In a report in June, Greenpeace said that ASEAN countries imported more than 836,000 tonnes of plastic waste in 2016. Two years later, that had increased to over 2.2 million tonnes, a surge of 171 percent. Meanwhile, many Southeast Asian countries already struggle with their own domestic trash.
About 10 kilometers away from Wat Boonyaram, Samian Muangkao works in her fields in Kok Hua Khao. The 67-year-old farmer grows cassava and peanuts. She has found electric wires and other types of e-waste between her plants. During heavy rain, waste from a nearby recycling factory enters her fields.
And that’s not where the problems end. Farmers had their groundwater severely polluted when a recycling factory dumped wastewater illegally. “Last year I didn’t have any peanuts on my plants, and all the cassava was rotten,” Samian said.
Investigations showed that the water in her area contains excessive amounts of lead, iron, nickel and manganese. Consuming it or using it to water crops can be dangerous, according to researchers from environmental organization Ecological Alert and Recovery Thailand. Farmers told ucanews.com that before the recycling company opened its doors, the groundwater was so clean that they could easily drink it without getting sick.
The villagers are angry but speaking out against the practices can be dangerous. In a report published in April, environmental group Gaia Trust noted that Thai environmentalists have been threatened by mafia figures after they complained about waste dumping. It brings back memories of Prajob Nao-opas, a Thai activist who was murdered in 2013 after he exposed the illegal dumping of toxic waste.
Polluted groundwater in Kok Hua Khao. (Photo by Ate Hoekstra/ucanews.com)
Hearings not transparent
But increasing awareness and dissatisfaction are bringing a response. Several Southeast Asian nations have announced new laws to limit or completely ban the controversial imports. In recent months the Philippines, Malaysia and Cambodia have sent dozens of containers full of trash back to their countries of origin: Australia, Canada and the United States.
Thailand is also becoming more aware of the impact of waste on the environment and public health. The government says that by 2021 it will no longer accept the import of plastic waste.
For the villagers of Khao Hin Son, that ban may be too far away. “Right now, the government is not doing anything to stop it,” monk Pharatikan said. “The authorities say that the villagers agreed to it during public hearings.
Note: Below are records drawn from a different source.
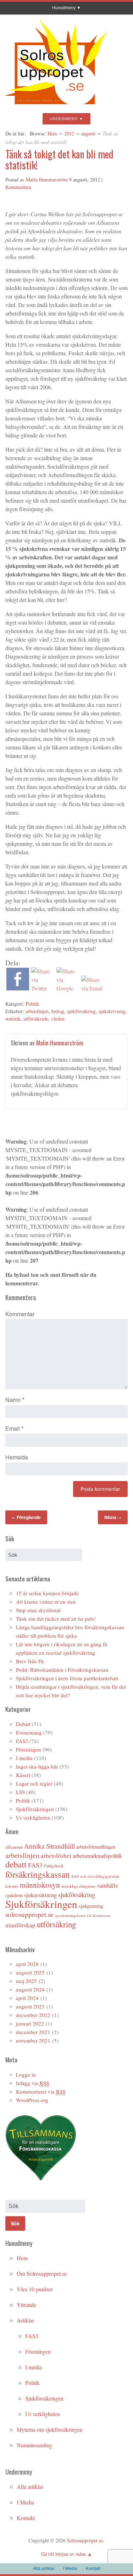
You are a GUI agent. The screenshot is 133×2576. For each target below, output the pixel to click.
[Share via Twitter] (42, 988)
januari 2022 (30, 2023)
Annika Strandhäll (49, 1846)
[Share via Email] (92, 988)
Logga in (26, 2074)
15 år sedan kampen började (47, 1593)
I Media (25, 2502)
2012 (69, 133)
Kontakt (26, 2517)
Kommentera (18, 187)
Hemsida (16, 1457)
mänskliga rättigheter (78, 1886)
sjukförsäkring (81, 1011)
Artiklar (25, 2320)
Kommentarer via (40, 2091)
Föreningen (28, 1749)
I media (24, 1757)
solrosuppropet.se (29, 1914)
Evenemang (29, 1732)
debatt (16, 1864)
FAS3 (22, 1740)
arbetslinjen (37, 1011)
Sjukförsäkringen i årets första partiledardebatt (67, 1678)
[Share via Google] (67, 988)
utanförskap (20, 1925)
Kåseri (23, 1774)
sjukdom (14, 1895)
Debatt (23, 1723)
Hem (52, 133)
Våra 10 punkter (35, 2289)
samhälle (107, 1885)
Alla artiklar (30, 2486)
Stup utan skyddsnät (38, 1610)
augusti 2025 (30, 1972)
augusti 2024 (30, 1989)
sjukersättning (40, 1895)
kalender (11, 1886)
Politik (32, 1003)
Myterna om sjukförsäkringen (50, 2429)
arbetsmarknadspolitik (97, 1856)
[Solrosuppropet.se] (56, 107)
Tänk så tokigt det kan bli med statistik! (59, 159)
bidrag (57, 1011)
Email (14, 1428)
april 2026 (27, 1963)
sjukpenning (91, 1905)
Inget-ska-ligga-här (37, 1766)
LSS (20, 1791)
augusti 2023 (30, 2006)
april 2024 (27, 1997)
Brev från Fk (30, 1661)
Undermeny (64, 119)
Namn (14, 1400)
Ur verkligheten (33, 1817)
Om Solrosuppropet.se (42, 2273)
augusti (88, 133)
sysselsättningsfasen (70, 1915)
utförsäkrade (35, 1018)
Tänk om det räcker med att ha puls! (56, 1618)
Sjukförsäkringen (35, 1808)
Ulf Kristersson (98, 1915)
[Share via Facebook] (17, 988)
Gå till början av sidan (63, 2553)
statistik (13, 1018)
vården (58, 1018)
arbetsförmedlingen (95, 1846)
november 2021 (33, 2040)
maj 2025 (26, 1980)
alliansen (14, 1847)
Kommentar (19, 1314)
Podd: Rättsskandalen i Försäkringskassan (62, 1669)
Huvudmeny (64, 7)
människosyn (40, 1885)
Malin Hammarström (47, 179)
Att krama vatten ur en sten (46, 1601)
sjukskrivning (112, 1011)
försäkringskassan (37, 1874)
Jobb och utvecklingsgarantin (95, 1876)
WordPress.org (32, 2099)
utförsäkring (56, 1924)
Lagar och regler (34, 1783)
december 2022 (33, 2014)
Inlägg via (32, 2082)
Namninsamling (34, 2445)
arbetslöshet (56, 1855)
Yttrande (26, 2304)
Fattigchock (53, 1865)
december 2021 (33, 2031)
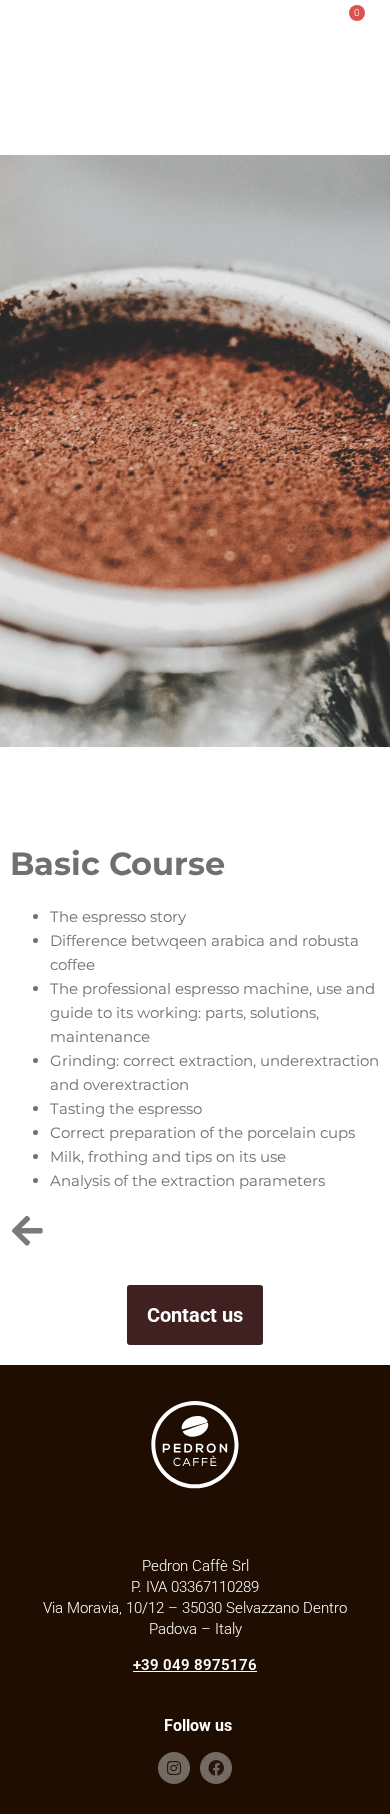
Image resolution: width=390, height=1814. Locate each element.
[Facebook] (216, 1768)
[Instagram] (174, 1768)
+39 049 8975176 (195, 1665)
But these hearings were not public or transparent because they only invited a select group of villagers who were given money.”
Opposite the temple, Riam Pheungkasem sweeps a concrete floor with a broom. She is one of the people who earn a living from waste. She visits licensed recycling companies to buy the large bags used to transport waste. She cleans the bags, dries them and then sells them for a higher price. “I don’t know where the waste comes from but it’s good for our business,” she said.
But Riam lives and works just a stone’s throw away from one of the vague and shadowy recycling sites. She cannot deny that she has some concerns. “They burn the trash at night. It’s polluting and it’s irritating my nose. I worry about it even though the authorities are OK with it.”